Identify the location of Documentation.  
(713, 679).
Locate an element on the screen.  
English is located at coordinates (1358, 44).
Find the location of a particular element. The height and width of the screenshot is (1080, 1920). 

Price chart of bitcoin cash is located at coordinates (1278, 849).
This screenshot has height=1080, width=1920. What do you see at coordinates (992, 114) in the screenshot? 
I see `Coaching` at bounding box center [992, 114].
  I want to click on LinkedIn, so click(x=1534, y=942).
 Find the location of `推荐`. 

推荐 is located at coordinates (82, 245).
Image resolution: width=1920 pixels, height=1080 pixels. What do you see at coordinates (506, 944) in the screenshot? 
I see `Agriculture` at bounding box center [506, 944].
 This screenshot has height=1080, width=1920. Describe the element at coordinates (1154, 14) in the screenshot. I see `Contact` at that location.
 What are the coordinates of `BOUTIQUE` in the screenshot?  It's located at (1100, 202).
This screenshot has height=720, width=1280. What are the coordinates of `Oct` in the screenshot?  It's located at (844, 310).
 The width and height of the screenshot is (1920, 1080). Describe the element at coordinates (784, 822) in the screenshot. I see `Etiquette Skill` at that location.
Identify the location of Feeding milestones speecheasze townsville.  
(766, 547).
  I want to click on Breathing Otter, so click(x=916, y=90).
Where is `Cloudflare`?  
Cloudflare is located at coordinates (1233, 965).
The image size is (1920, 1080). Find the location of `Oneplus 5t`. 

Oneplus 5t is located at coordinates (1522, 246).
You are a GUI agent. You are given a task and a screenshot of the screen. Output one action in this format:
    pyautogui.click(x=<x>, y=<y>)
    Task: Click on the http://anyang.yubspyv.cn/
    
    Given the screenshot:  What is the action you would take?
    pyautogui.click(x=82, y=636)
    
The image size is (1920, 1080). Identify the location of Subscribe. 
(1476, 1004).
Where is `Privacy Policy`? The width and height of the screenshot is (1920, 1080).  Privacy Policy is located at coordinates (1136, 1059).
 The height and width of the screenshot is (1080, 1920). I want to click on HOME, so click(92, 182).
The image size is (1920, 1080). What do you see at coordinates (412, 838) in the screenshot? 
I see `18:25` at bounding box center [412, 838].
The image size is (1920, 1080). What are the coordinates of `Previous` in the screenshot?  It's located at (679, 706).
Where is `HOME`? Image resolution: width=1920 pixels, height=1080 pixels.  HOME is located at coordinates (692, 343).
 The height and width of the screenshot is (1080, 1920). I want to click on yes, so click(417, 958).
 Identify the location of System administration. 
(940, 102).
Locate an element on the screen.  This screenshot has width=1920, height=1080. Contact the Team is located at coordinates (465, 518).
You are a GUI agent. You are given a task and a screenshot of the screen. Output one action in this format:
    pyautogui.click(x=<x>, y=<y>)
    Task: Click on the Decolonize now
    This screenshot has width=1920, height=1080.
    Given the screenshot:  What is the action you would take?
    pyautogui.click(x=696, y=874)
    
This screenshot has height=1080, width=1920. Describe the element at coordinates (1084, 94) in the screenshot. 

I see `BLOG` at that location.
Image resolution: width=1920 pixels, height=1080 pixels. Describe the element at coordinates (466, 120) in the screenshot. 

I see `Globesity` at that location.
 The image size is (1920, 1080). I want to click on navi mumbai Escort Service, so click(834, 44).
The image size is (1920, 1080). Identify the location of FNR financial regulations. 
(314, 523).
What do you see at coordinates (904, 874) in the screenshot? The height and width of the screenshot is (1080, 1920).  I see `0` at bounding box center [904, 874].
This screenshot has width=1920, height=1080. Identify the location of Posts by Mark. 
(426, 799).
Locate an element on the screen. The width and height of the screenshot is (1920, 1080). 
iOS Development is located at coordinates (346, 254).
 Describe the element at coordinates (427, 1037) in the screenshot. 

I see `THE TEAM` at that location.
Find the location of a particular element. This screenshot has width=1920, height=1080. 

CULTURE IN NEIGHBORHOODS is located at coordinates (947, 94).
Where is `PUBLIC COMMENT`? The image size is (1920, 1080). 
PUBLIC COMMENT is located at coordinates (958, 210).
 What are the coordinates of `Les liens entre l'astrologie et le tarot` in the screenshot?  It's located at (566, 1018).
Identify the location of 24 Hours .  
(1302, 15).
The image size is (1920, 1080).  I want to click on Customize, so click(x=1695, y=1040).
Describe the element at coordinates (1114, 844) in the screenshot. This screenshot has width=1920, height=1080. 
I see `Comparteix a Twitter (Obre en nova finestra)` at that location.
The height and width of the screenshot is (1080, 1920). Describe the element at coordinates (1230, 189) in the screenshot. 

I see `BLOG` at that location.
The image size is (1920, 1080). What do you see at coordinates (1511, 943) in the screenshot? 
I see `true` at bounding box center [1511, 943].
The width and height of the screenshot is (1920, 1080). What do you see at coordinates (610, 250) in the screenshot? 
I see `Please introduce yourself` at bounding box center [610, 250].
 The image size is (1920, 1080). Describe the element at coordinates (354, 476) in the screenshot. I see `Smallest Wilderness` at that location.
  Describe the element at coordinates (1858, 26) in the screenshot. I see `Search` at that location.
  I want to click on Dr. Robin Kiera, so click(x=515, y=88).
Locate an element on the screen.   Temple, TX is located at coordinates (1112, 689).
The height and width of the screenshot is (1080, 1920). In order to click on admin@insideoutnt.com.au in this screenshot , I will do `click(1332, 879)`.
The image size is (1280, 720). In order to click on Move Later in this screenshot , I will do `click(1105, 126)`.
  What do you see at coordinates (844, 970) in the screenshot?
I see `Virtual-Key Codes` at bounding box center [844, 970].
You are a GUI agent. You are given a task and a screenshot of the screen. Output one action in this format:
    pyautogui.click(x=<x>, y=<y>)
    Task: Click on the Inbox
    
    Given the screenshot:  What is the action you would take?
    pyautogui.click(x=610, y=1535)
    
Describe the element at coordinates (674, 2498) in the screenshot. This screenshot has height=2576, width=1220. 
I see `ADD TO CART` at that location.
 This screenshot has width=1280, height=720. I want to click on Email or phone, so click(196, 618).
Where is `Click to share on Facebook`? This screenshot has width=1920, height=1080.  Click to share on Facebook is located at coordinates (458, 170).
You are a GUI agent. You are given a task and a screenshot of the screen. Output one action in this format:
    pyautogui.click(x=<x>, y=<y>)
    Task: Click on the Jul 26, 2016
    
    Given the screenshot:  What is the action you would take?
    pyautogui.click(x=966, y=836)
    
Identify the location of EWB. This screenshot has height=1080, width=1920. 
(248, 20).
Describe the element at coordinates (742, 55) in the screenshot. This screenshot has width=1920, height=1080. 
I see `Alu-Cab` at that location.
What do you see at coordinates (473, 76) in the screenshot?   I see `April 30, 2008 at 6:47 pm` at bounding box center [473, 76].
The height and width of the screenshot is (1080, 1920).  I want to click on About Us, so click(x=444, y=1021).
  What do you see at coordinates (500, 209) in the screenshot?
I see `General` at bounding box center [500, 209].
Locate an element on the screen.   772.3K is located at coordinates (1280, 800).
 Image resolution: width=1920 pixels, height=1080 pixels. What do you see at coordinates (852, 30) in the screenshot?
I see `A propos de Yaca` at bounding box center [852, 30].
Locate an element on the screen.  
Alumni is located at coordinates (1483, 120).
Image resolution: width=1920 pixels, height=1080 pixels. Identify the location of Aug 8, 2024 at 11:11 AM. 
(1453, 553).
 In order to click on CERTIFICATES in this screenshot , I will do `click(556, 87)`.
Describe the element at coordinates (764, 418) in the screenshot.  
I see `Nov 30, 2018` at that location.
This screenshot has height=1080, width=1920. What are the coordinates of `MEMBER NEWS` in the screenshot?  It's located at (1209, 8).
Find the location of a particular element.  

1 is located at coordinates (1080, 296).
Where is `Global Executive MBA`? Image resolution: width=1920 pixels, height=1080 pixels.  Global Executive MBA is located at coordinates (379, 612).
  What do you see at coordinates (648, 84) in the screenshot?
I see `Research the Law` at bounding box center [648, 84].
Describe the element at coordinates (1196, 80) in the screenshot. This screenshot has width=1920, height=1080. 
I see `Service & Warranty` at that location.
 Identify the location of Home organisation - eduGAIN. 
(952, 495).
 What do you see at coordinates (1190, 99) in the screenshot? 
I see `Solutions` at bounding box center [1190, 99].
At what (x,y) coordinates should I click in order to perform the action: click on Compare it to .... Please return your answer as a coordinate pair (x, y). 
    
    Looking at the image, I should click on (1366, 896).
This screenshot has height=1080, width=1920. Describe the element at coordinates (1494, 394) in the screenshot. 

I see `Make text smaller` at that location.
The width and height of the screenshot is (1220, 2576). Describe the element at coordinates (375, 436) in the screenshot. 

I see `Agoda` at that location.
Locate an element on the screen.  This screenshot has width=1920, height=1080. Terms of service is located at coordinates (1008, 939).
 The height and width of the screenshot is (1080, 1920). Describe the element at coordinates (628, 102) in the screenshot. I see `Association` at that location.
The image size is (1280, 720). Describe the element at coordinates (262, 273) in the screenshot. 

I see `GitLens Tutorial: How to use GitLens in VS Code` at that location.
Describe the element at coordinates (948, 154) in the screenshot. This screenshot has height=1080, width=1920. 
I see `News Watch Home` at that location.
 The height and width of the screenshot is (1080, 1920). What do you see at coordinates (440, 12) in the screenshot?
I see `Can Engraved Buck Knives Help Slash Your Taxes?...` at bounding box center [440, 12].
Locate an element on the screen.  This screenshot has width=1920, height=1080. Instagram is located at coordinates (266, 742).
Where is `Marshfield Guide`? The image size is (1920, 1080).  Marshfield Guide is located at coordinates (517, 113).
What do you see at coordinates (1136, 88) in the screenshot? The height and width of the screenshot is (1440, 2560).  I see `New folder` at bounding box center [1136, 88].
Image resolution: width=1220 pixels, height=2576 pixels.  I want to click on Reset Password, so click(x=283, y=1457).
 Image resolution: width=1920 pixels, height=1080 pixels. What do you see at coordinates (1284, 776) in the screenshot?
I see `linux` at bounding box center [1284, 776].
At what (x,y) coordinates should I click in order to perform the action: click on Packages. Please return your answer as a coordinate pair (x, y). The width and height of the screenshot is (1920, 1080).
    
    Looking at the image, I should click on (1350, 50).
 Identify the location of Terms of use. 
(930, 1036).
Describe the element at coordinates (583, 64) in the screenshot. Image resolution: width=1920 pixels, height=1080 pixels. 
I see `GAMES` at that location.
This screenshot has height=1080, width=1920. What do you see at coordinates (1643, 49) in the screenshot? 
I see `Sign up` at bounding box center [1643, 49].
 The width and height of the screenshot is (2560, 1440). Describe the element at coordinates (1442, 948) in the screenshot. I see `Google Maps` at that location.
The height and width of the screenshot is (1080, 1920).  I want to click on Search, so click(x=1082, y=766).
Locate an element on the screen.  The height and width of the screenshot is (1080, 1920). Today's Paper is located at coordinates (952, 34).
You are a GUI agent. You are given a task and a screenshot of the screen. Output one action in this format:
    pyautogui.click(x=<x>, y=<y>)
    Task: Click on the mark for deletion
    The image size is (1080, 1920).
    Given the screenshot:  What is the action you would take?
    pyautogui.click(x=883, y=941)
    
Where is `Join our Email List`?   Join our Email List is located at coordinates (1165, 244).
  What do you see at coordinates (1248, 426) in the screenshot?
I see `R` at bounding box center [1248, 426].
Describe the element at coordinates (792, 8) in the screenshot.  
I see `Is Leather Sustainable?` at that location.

• • •

◆ EXERCISE REQUIREMENTS ◆
Format the records from the line with "Describe the element at coordinates (674, 2498)" up to and including the line with "This screenshot has width=1280, height=720." as a JSON list of strings, one string per line, with blank lines left out.

◆ RESULT BELOW ◆
[
  "Describe the element at coordinates (674, 2498) in the screenshot. This screenshot has height=2576, width=1220. ",
  "I see `ADD TO CART` at that location.",
  " This screenshot has width=1280, height=720. I want to click on Email or phone, so click(196, 618)."
]